Harry Potter, młody czarodziej, który pokonał największego czarnoksiężnika, a jego przygody sprawiły, że moje dzieciństwo było magiczne.
Harry Potter i jego przygody pojawiły się w księgarniach, kiedy byłem szczylem. Nie byłem wtedy fanem czytania książek, wolałem zabawę.
Na moje szczęście mój ojciec poświęcał część swojego wieczoru na czytanie go mi przed snem.
I tak odkrywałem świat stworzony przez angielską pisarkę J.K Rowling i jej magiczny ukryty świat. Nikt nie wiedział wtedy, że Harry Potter oraz jego przyjaciele i ich przygody, pociągną za sobą miliony innych młodych ludzi.
Niesamowite książki, jeszcze lepsze filmy!

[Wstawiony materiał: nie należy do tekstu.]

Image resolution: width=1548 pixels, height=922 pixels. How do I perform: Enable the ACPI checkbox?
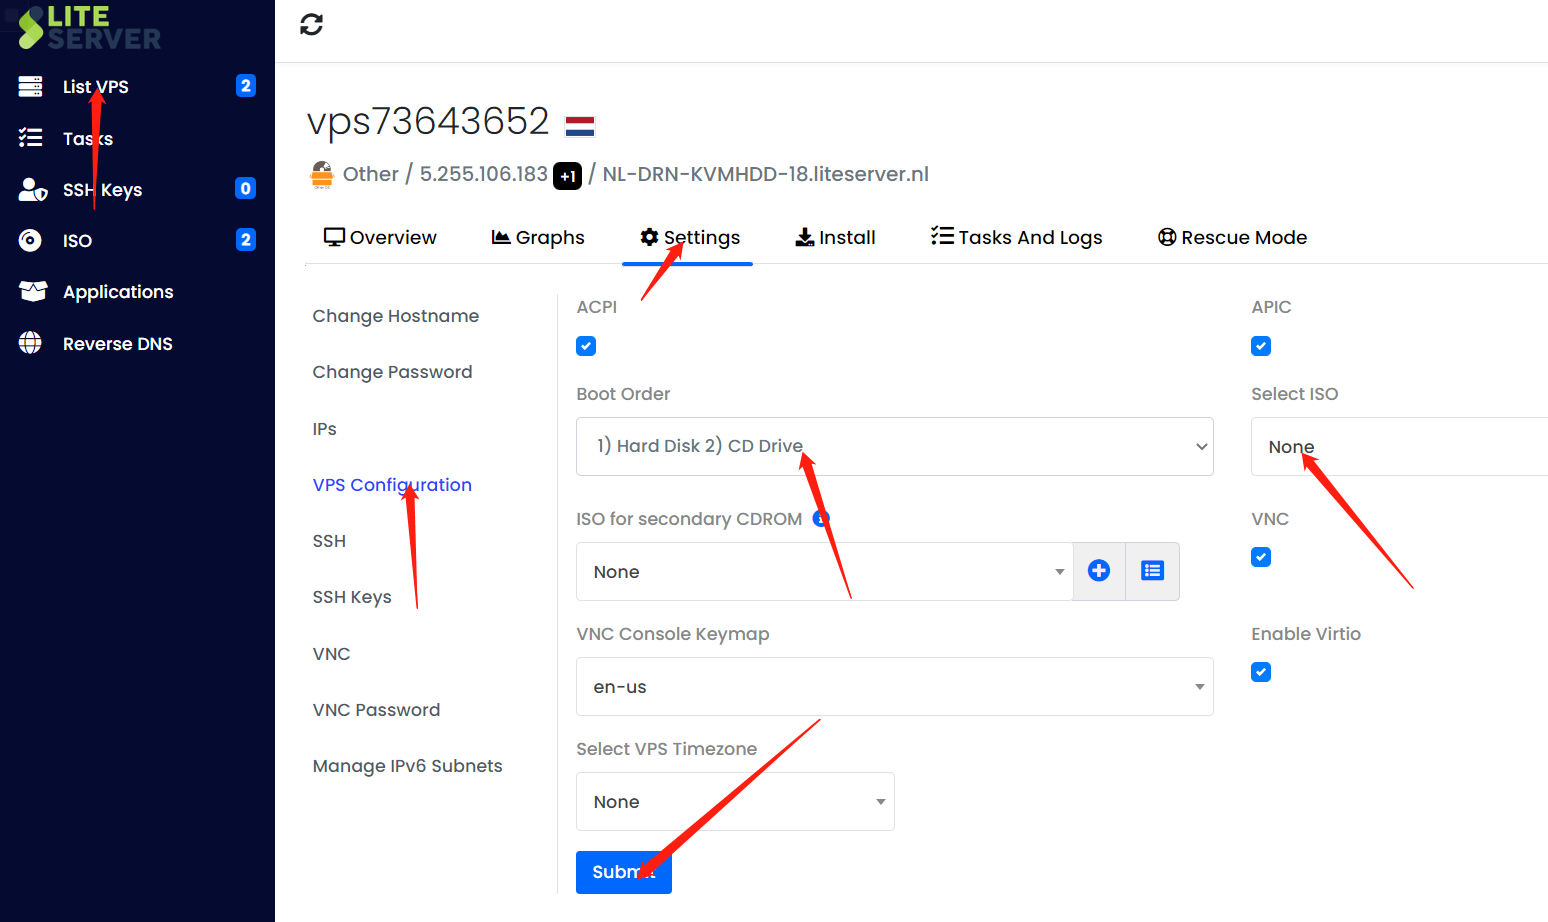[585, 345]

Mówicie co chcecie, ale osobiście uważam, iż najlepsze przeniesienie książek na srebrny ekran wyszło w wypadu Komnaty Tajemnic oraz Zakonu Feniksa i oczywiście Insygniów Śmierci (cz.1).
Nie będę się za bardzo nad tym rozwodzić, ponieważ na temat postaci takiej jak Harry Potter mam jeszcze parę rzeczy w głowie. Mogę jedynie powiedzieć, że fabuła, a do tego muzyka, efekty i gra aktorska. Jednak o tym kiedy indziej.
Harry Potter i Netflix? Idealne połączenie, lecz dla czarodziejów zguba!

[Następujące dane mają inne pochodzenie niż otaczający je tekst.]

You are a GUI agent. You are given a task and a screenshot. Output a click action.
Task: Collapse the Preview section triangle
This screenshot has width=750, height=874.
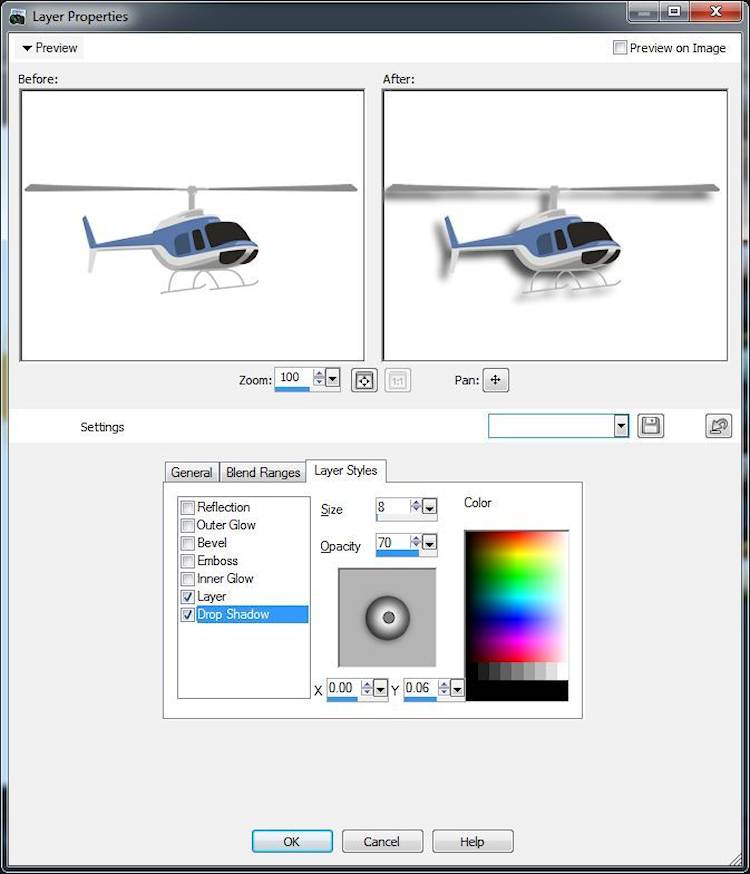(x=27, y=48)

Jak wszyscy wiemy, na świecie szaleje wirus, który sprawił, że teraz wielu z nas siedzi w domu. Ma to swoje plusy i minusy. Na platformie Netflix pojawiły się wszystkie części przygód najlepszego czarodzieja.
Co prawda nie skusiło mnie to, by jeszcze raz zrobić sobie (po raz enty), maraton filmów i książek czytanych przez Piotra Fronczewskiego. Jednak moją znajomą już tak, a to zainspirowało mnie do napisania tego wpisu.
Harry Potter jest ponadczasowy!

Uważam, że seria filmów, gier czy książek jest czymś ponadczasowym z paru powodów:
- Historia z części na część jest mroczniejsza, więc jeśli ogląda to ktoś starszy z kimś młodszym. Na pewno znajdzie się coś dla każdego.
- Jeśli ktoś już to oglądał i czytał, historia niezależnie od formy – wciąga na nowo i mocno.
- Nie wiesz kiedy i gdzie spotkasz czarodzieja! (serio, jest ich sporo, wystarczy odpowiednie zaklęcie!)
To są trzy takie wielkie powody, jednak każdy, kto zna tego młodego czarodzieja, znalazł by jakieś inne.
A czy wspominałem, że jest też LEGO?
A ten znowu o klockach! Ci co mnie znają, śmiało mogą powiedzieć, że mam fioła na punkcie LEGO. I wiecie co? Dobrze mi z tym.

Oczywiście nie kończy się to tylko na grach, które przewinęły się przez poprzednią i obecną generację konsol od Sony, Microsoft oraz Nintendo.
Jednak wracając jeszcze do klocków. Niektóre z nich są naprawdę niesamowite i przyznam się tutaj, że zazdroszczę jednego z takich zestawów pewnej miłośniczce kotów i geekowi.
Seria, której bohaterem jest Harry Potter na pewno zapisała się w historii kina i książek jako kultowe. Do tego są oczywiście jak napisałem wcześniej – ponadczasowe.
Niezależnie od zmiany świata realnego, ten magiczny, wydaje się nie zmieniać, co sprawia, że do dziś fani kochają twórczość Pani Rowling.
Przynajmniej ja jestem po dziś dzień. A jak to jest z wami?